### Task prompt
Copy out every one of the records below without any changes, leaving out the pictures.

### Word and element location data
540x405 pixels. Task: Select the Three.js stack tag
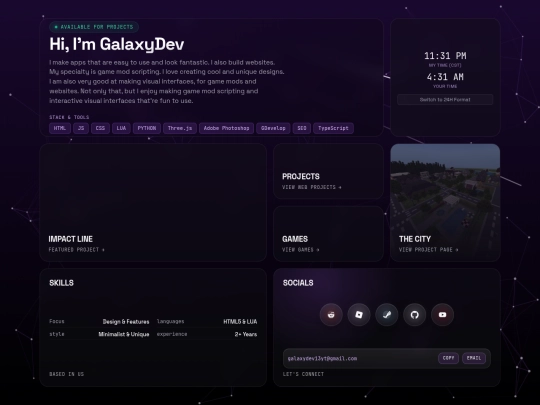tap(180, 128)
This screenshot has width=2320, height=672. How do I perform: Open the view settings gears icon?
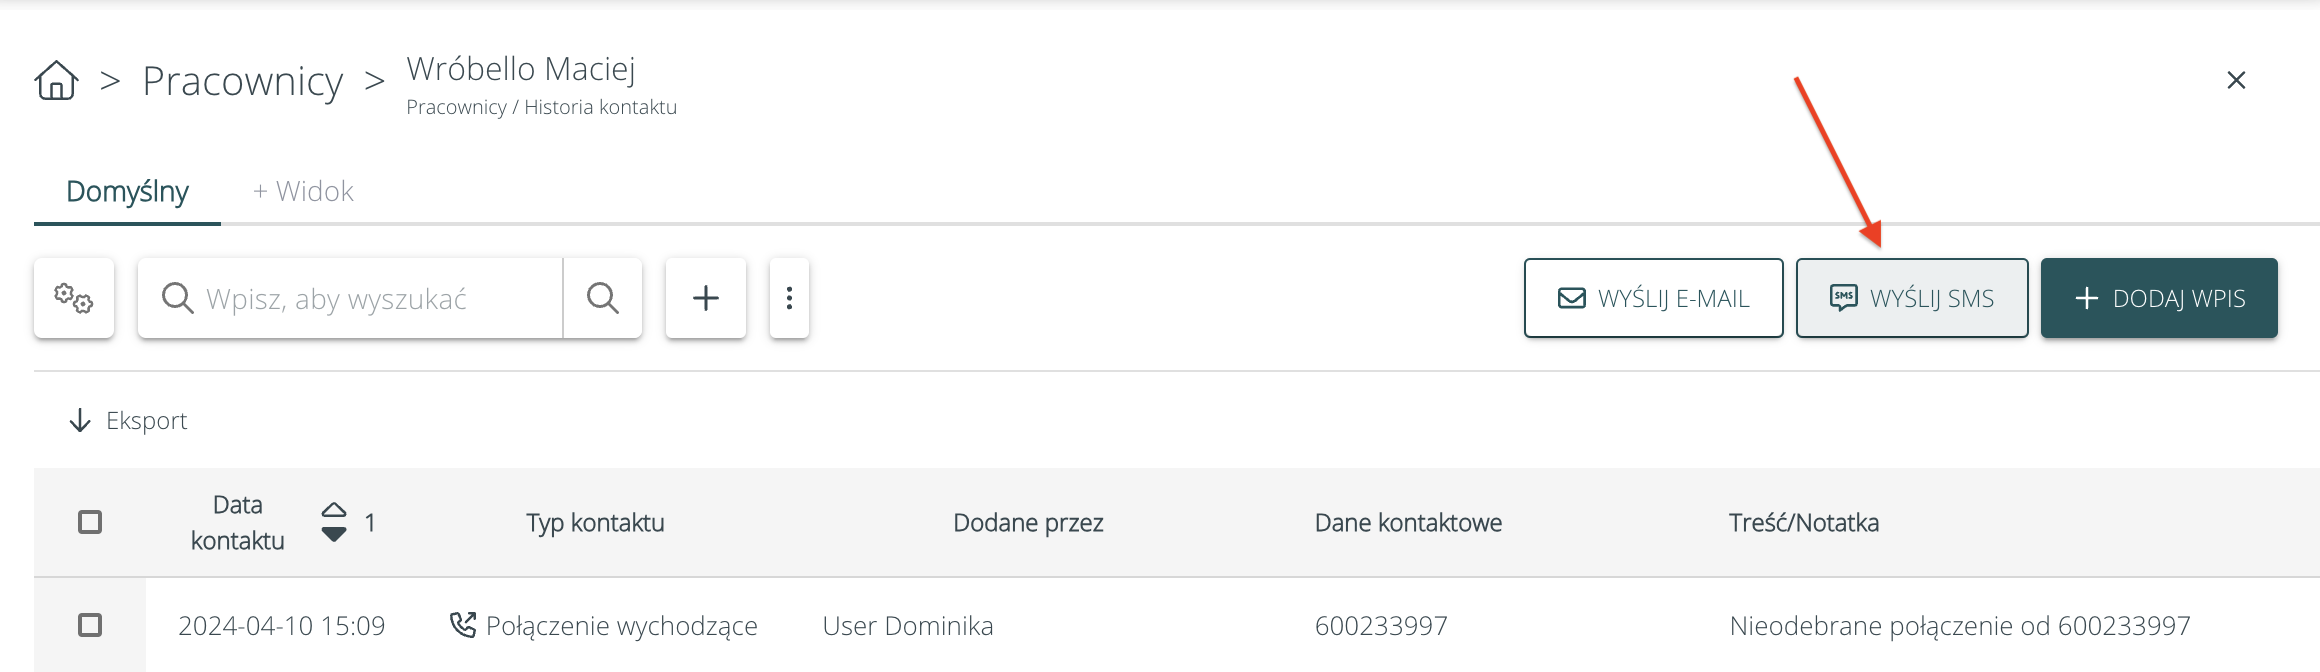click(74, 298)
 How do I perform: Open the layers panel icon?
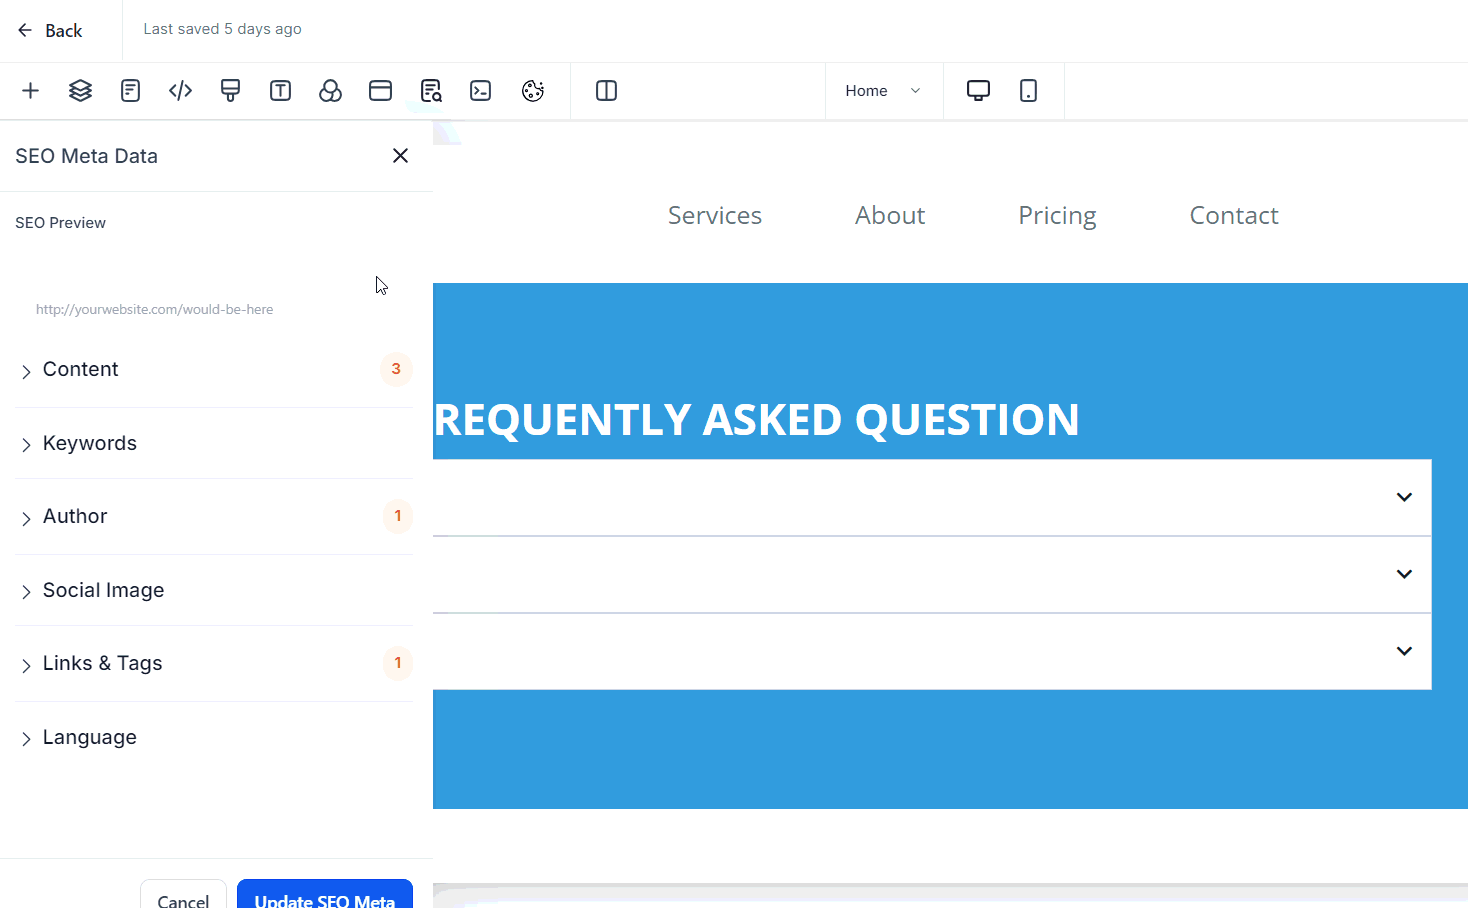tap(80, 91)
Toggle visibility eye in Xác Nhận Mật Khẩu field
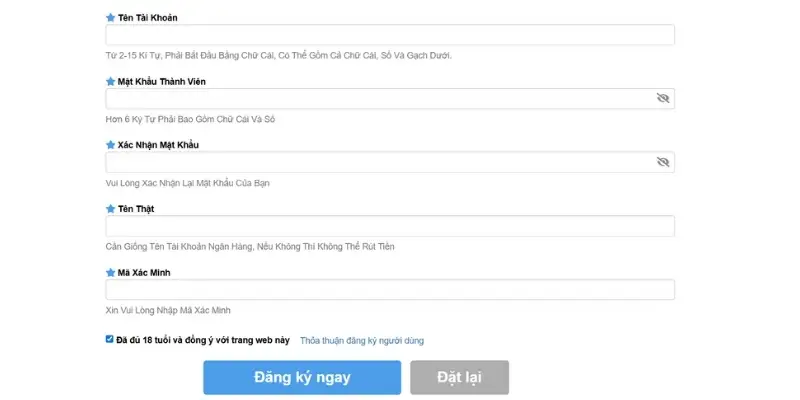 pyautogui.click(x=663, y=162)
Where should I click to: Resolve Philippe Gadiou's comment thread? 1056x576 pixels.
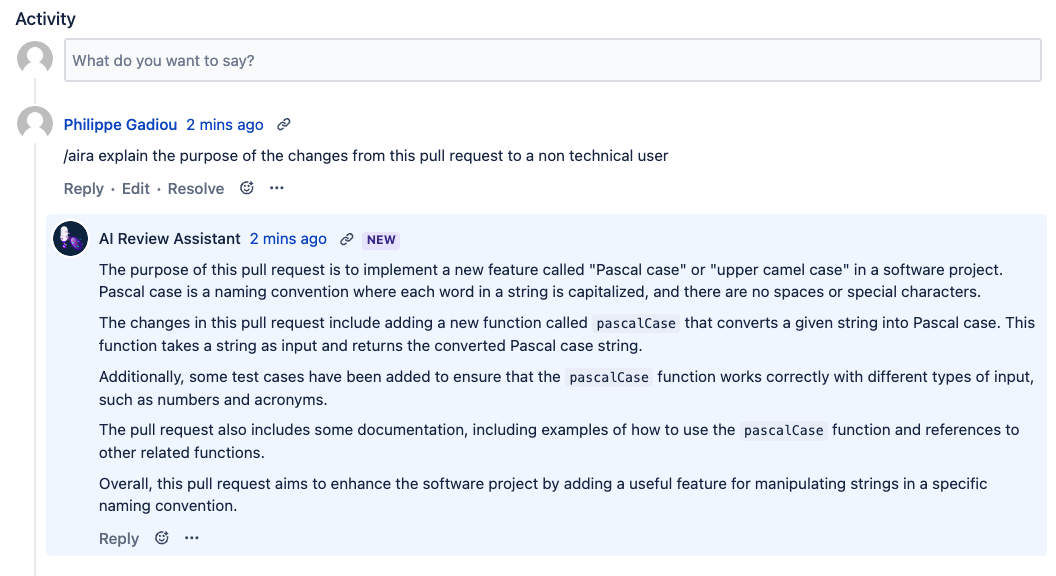[196, 189]
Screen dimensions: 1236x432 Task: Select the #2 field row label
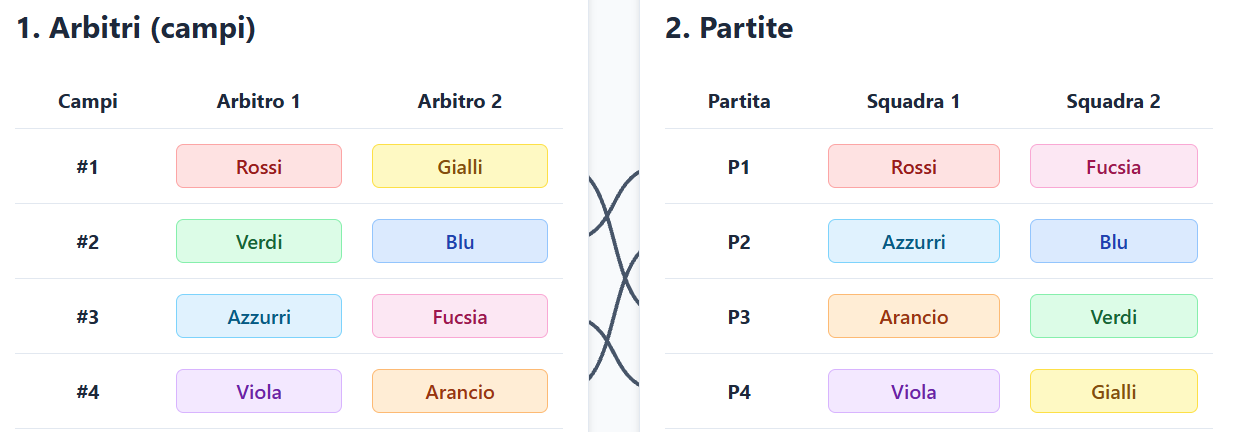tap(88, 241)
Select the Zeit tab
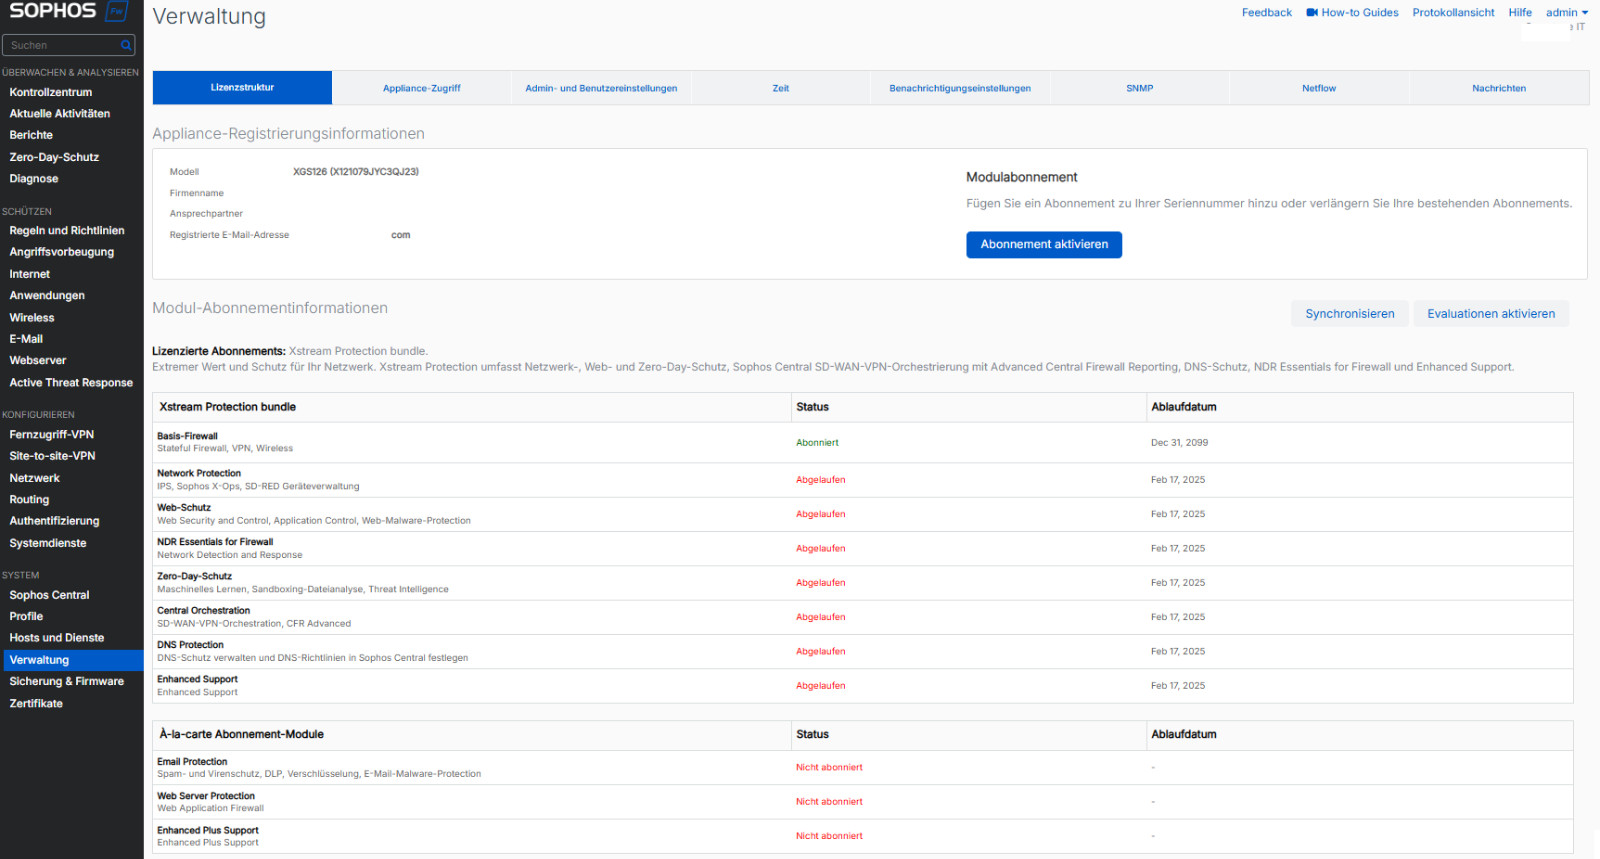 click(780, 88)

### Response to the exercise
540x405 pixels. Task: Select the Three.js stack tag
tap(180, 128)
This screenshot has width=2320, height=672. How do I perform: Open the view settings gears icon?
click(74, 298)
 How do I perform: Open the layers panel icon?
tap(80, 91)
Toggle visibility eye in Xác Nhận Mật Khẩu field
 pyautogui.click(x=663, y=162)
Where should I click to: Resolve Philippe Gadiou's comment thread? 1056x576 pixels.
[196, 189]
Screen dimensions: 1236x432 Task: Select the #2 field row label
tap(88, 241)
Select the Zeit tab
 click(780, 88)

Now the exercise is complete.